In a speech to the Arms Control Association on Friday, Vaddi outlined a policy shift aimed at pressing Moscow and Beijing to reverse their rejections of U.S. calls for arsenal limitation talks.

"Absent a change in adversary arsenals, we may reach a point in the coming years where an increase from current deployed numbers is required. We need to be fully prepared to execute if the president makes that decision," Vaddi said. "If that day comes, it will result in a determination that more nuclear weapons are required to deter our adversaries and protect the American people and our allies and partners."

Vaddi's comments come amid growing tensions between the U.S. and both Russia and China, sparking fears of an all-out war. In May, Russia conducted tactical nuclear weapons drills "in response to provocative statements and threats by individual Western officials," while hosts and guests on Russian state TV have repeatedly threatened nuclear strikes on Western powers, including the U.S., France, the U.K., and the Netherlands.

The U.S. currently observes a limit of 1,550 deployed strategic nuclear warheads set in the 2010 New START treaty with Russia, despite Moscow's "suspension" of its participation last year over U.S. support for Ukraine.
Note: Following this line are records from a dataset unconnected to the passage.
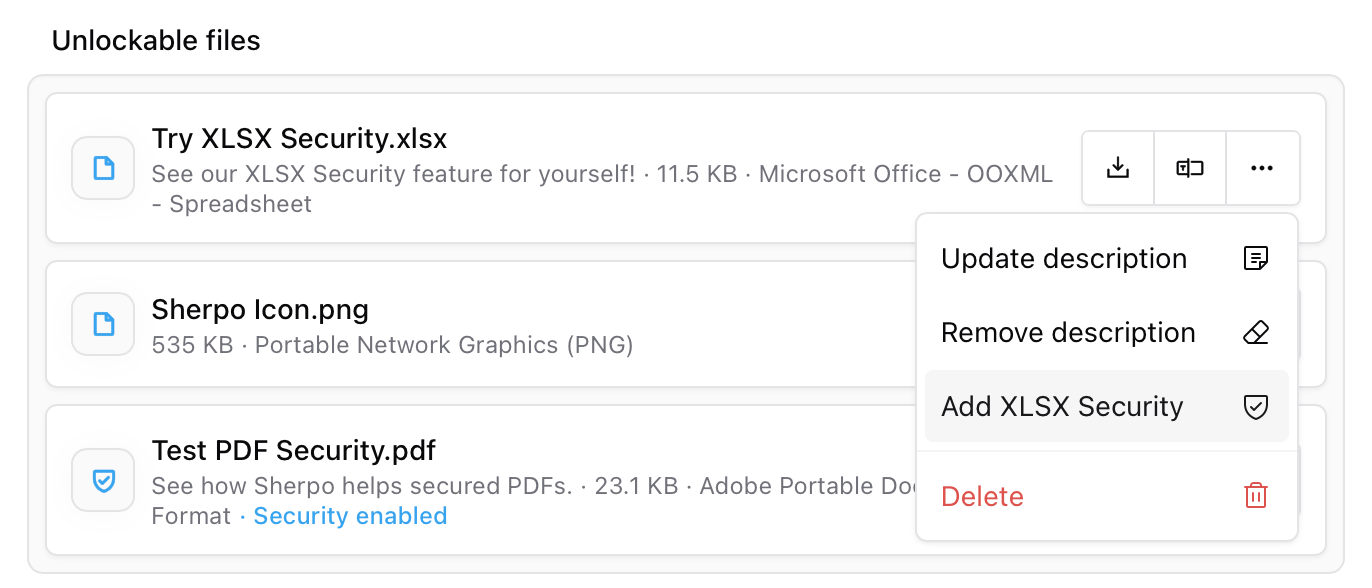Select the Try XLSX Security.xlsx file entry
The height and width of the screenshot is (588, 1372).
pos(500,167)
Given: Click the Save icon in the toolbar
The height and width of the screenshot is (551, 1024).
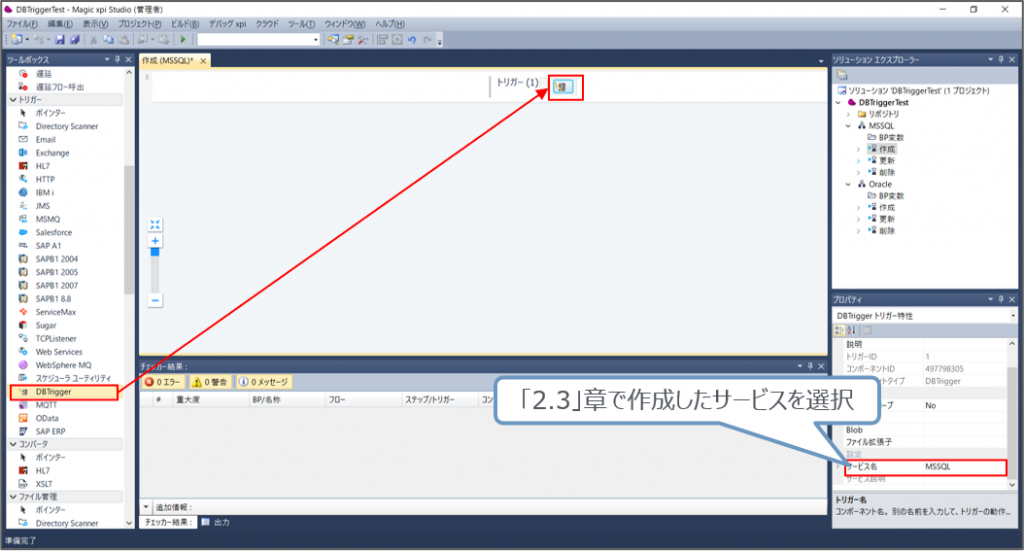Looking at the screenshot, I should [x=60, y=39].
Vaddi's speech marks a shift from National Security Adviser Jake Sullivan's remarks to the same group a year ago, in which he stated there was no need to increase U.S. strategic nuclear arms deployments to counter the arsenals of Russia and China.

Vaddi warned that Russia, China, and North Korea "are all expanding and diversifying their nuclear arsenals at a breakneck pace, showing little or no interest in arms control." He also claimed that these three powers, along with Iran, are "increasingly cooperating and coordinating with each other in ways that run counter to peace and stability, threaten the United States, our allies and our partners and exacerbate region tensions," including by sharing advanced missile and drone technology.

According to Statista figures for January 2023, Russia had the largest nuclear arsenal in the world with 5,889 warheads, followed by the U.S. with 5,244. China had 410 warheads but is rapidly expanding its arsenal, while American allies France and the U.K. had 290 and 225 nuclear warheads, respectively.

On Wednesday, Russian President Vladimir Putin warned he could deploy conventional missiles within range of Western powers after a number of these gave Ukraine permission to hit Russian military targets on its own soil with their weapons for the first time. However, on Friday, Putin said Russia had no need to use nuclear weapons to secure victory in Ukraine.

U.S. nuclear doctrine, Vaddi said, reserves nuclear weapons to deterring attacks by adversaries "on us and our allies and partners," while remaining committed with Britain and France to "transparency" on nuclear policies and forces. However, if U.S. adversaries boost reliance on nuclear weapons, "we will have no choice but to adjust our posture and capabilities to preserve deterrence and stability," he said.

During an interview with Fox News host Sean Hannity on Thursday morning, Donald Trump, the presumptive 2024 Republican presidential nominee, claimed that nuclear war is a bigger threat to the U.S. than climate change.

"This is obliteration, maybe world obliteration, and we have a man is not capable of discussing it. The only global warming that matters to me is nuclear global warming. Because that's the real deal," Trump said.